┌────────
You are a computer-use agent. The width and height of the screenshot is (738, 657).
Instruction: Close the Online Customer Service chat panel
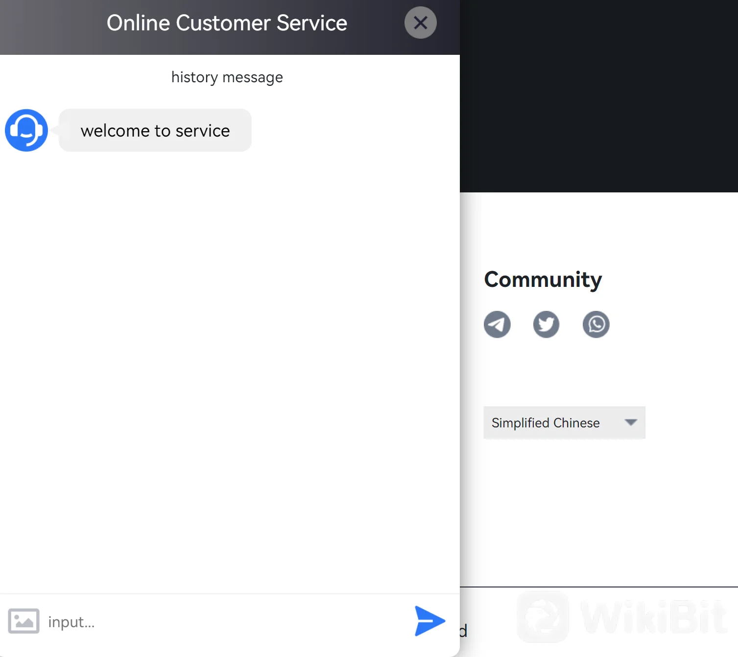[420, 23]
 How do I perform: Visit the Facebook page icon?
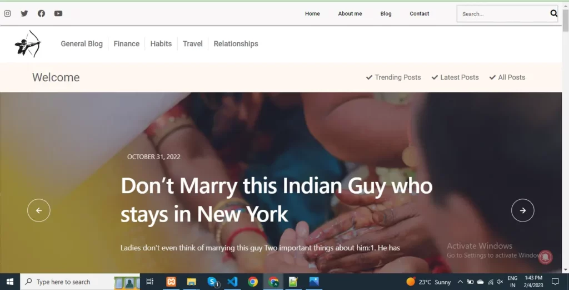pos(41,13)
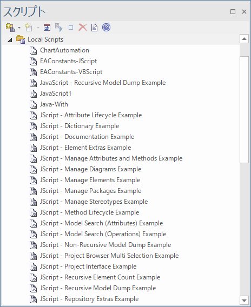Viewport: 251px width, 307px height.
Task: Select JScript - Dictionary Example script
Action: [x=80, y=126]
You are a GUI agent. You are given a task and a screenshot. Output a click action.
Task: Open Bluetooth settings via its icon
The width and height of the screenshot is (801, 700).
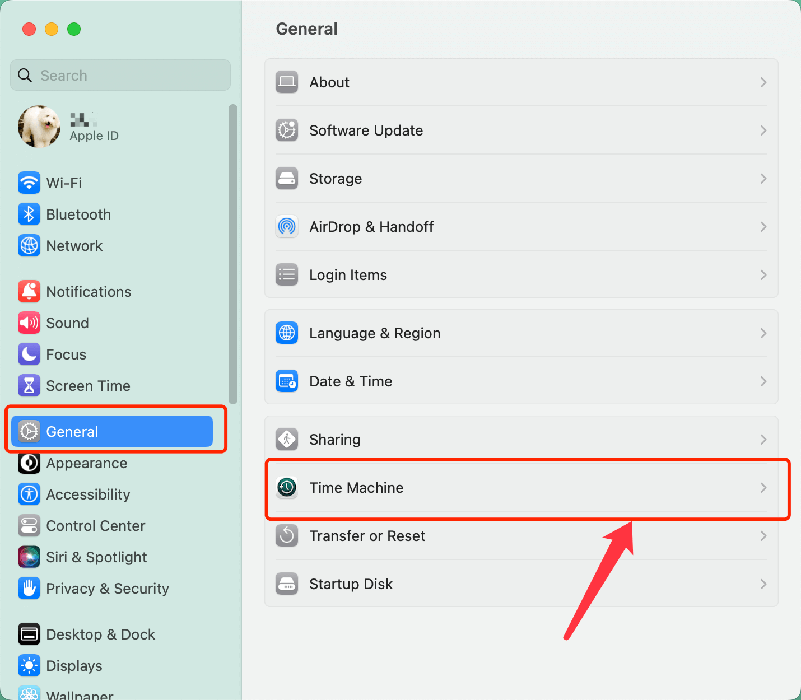pos(29,214)
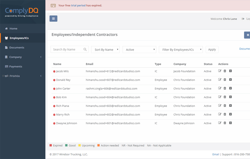Click the Search By Name field
250x159 pixels.
pos(67,50)
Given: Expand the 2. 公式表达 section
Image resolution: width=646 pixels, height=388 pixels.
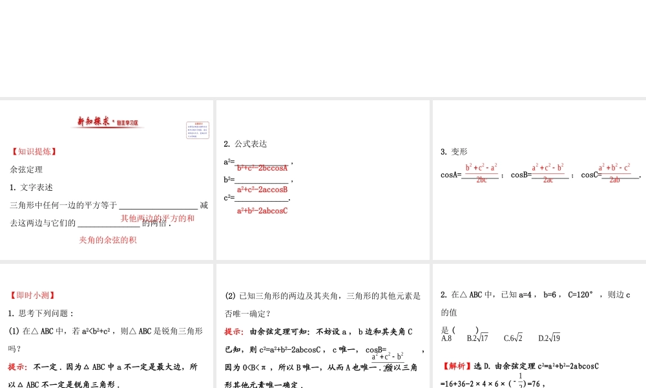Looking at the screenshot, I should [245, 144].
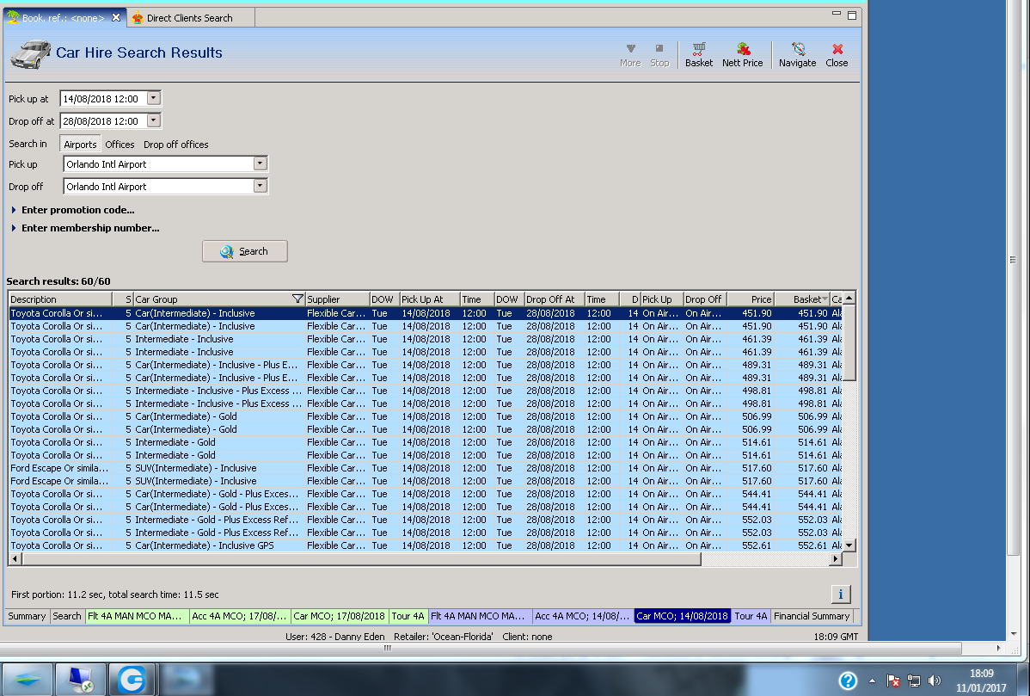The height and width of the screenshot is (696, 1030).
Task: Click the Nett Price icon
Action: click(742, 55)
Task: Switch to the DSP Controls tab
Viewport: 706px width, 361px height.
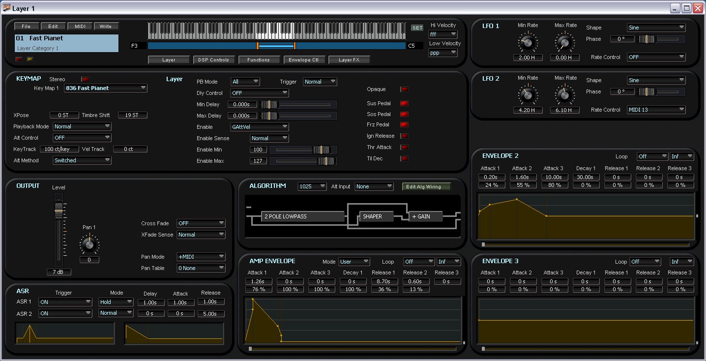Action: [x=213, y=60]
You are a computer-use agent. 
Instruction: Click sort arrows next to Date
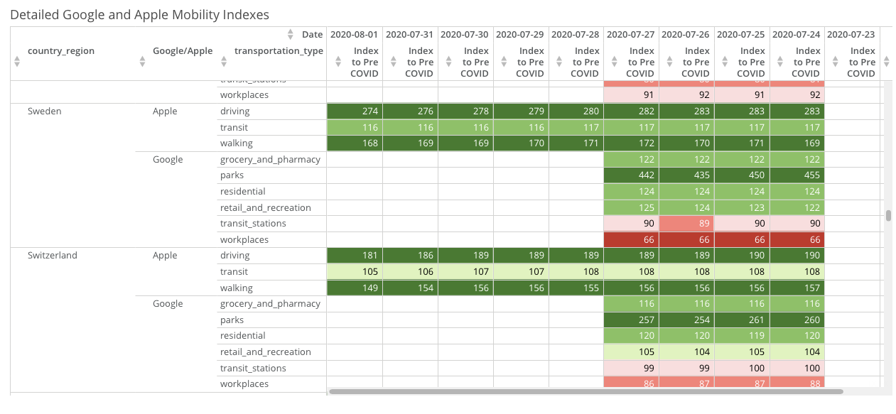tap(290, 34)
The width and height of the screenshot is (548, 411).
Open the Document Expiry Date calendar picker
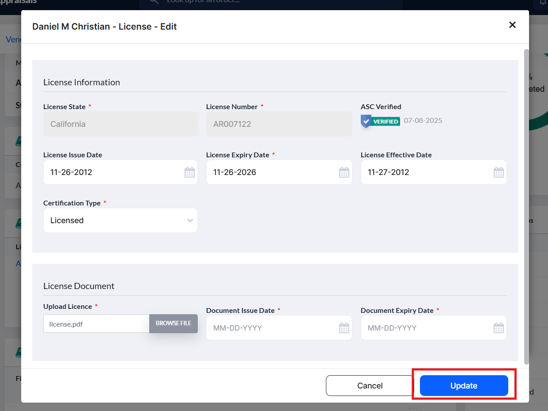[499, 327]
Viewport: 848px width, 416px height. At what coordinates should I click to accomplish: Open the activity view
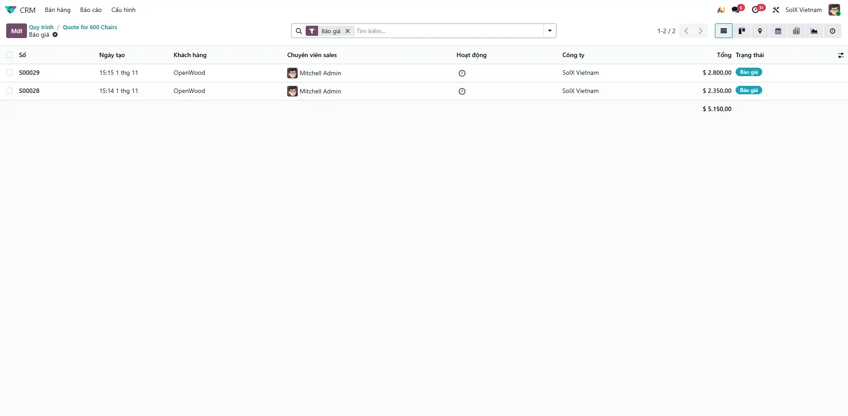pyautogui.click(x=833, y=31)
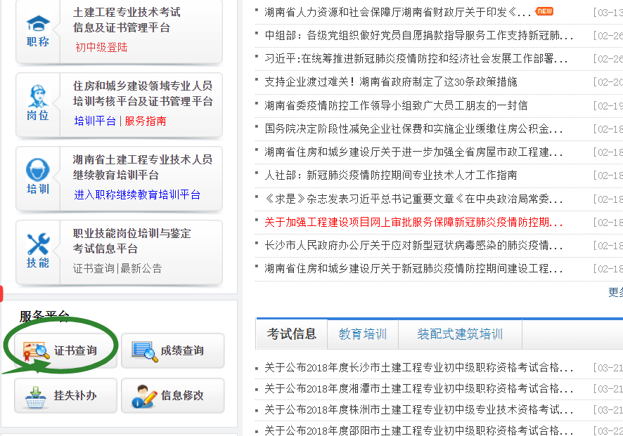Image resolution: width=623 pixels, height=436 pixels.
Task: Click the 培训 helmet icon
Action: (x=38, y=171)
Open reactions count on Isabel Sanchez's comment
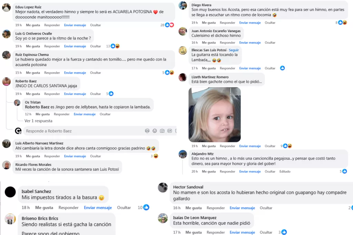Viewport: 353px width, 235px height. point(143,207)
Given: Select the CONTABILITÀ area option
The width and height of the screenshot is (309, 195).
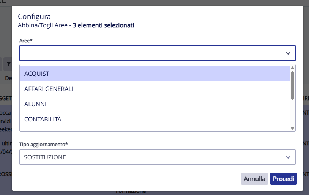Looking at the screenshot, I should (155, 119).
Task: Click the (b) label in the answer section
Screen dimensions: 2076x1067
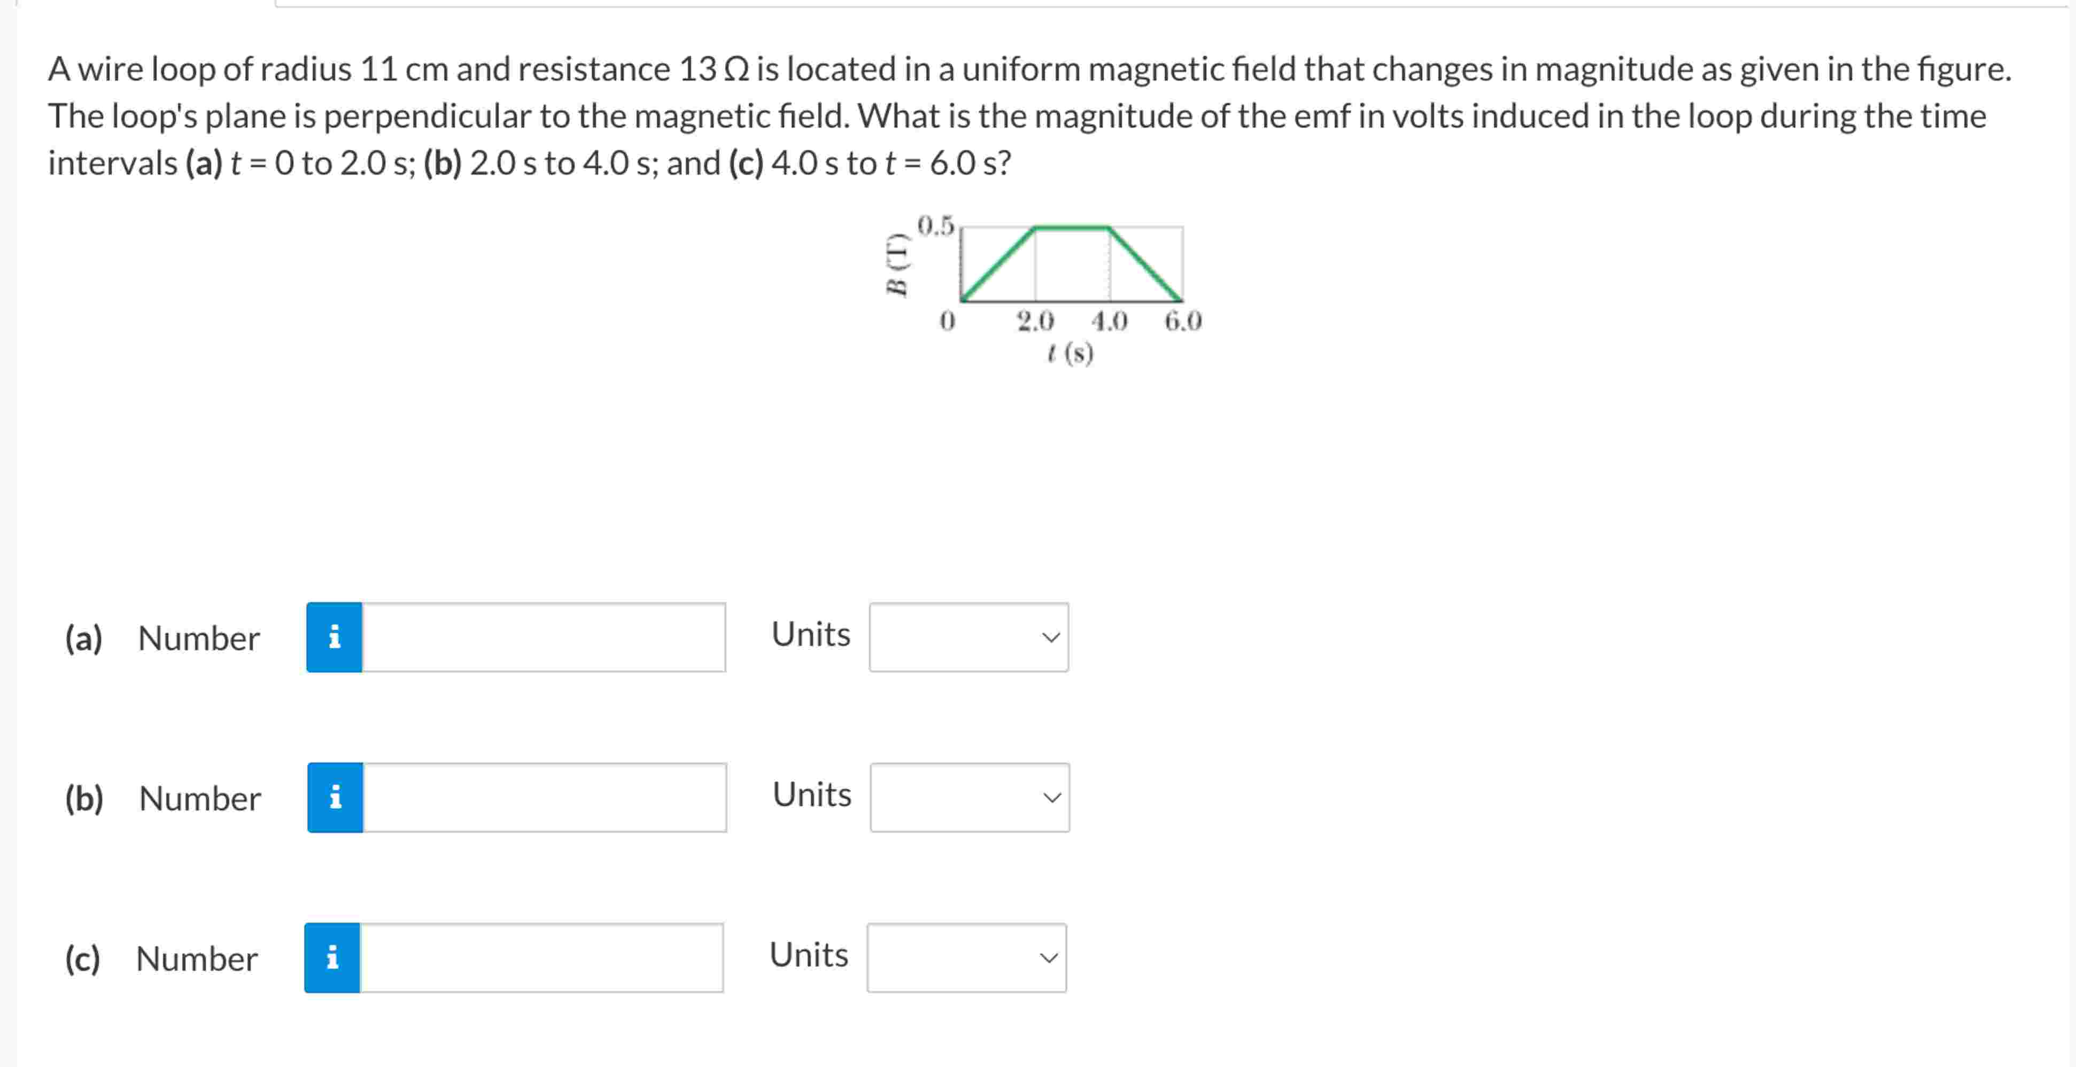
└────────
EXERCISE —
Nothing but the lines from the one that contains "Task: Switch to the DSP Controls tab" through the last line of the material should be written out, exactly. Omit pictures.

TASK SOLUTION —
Task: Switch to the DSP Controls tab
Viewport: 706px width, 361px height.
Action: [x=213, y=60]
You are a computer-use agent. 
Instruction: Click sort arrows next to Date
tap(290, 34)
The width and height of the screenshot is (548, 411).
Open the Document Expiry Date calendar picker
[499, 327]
Viewport: 848px width, 416px height. At what coordinates should I click to accomplish: Open the activity view
pyautogui.click(x=833, y=31)
Image resolution: width=623 pixels, height=436 pixels.
Task: Click the 培训 helmet icon
Action: (x=38, y=171)
Open reactions count on Isabel Sanchez's comment
Viewport: 353px width, 235px height. point(143,207)
Given: Select the CONTABILITÀ area option
The width and height of the screenshot is (309, 195).
Looking at the screenshot, I should (155, 119).
Task: Click the (b) label in the answer section
Screen dimensions: 2076x1067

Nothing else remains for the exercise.